Bar graphs have several distinctive characteristics:
- Categorical data representation: Bar graphs display data across different categories, such as countries, products, or time periods treated as separate entities.
- Discrete comparison: The bars represent discrete values, allowing for direct comparison between different categories.
- Spacing between bars: There is typically spacing between the bars to emphasize that they represent distinct categories.

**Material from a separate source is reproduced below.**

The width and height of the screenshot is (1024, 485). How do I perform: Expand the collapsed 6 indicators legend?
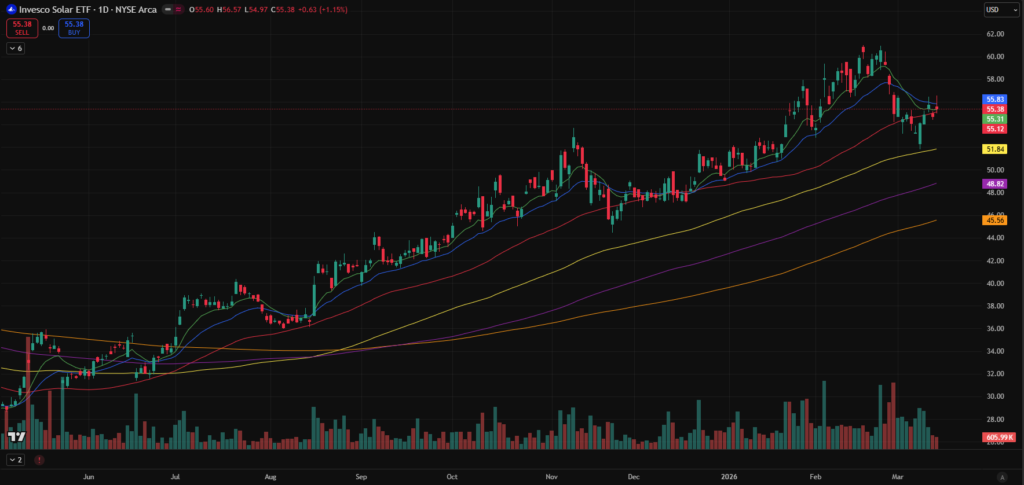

- Versatility: Bar graphs can display single sets of data or multiple sets (grouped or stacked) for more complex comparisons.
When to use bar graphs
| Scenario | Example |
|---|---|
| Comparing categorical values | Sales figures across different regions or countries |
| Displaying survey results | Customer satisfaction ratings where respondents select from predefined options |
| Tracking categorical changes over time | Quarterly sales figures over several years |
| Ranking data | Countries ranked by GDP or companies by market capitalization |
How to read a bar graph
| Step | Description |
|---|---|
| Identify the axes | In vertical bar graphs, categories are on the x-axis and values on the y-axis. In horizontal bar graphs, this is flipped. |
| Check the scale | Note whether the value axis starts at zero or another value, as this affects visual comparisons. |
| Compare the bars | Taller or longer bars represent higher values. Direct visual comparison shows which categories have higher or lower values. |
| Look for patterns | Analyze for significant differences between categories, outliers, or unexpected values. |
Understanding histograms
Unlike bar graphs, histograms are specifically designed to show the distribution of a continuous variable. They group data into bins (intervals) and display the frequency or count of observations that fall within each bin. Histograms are powerful tools for understanding the shape, central tendency, and spread of a data distribution.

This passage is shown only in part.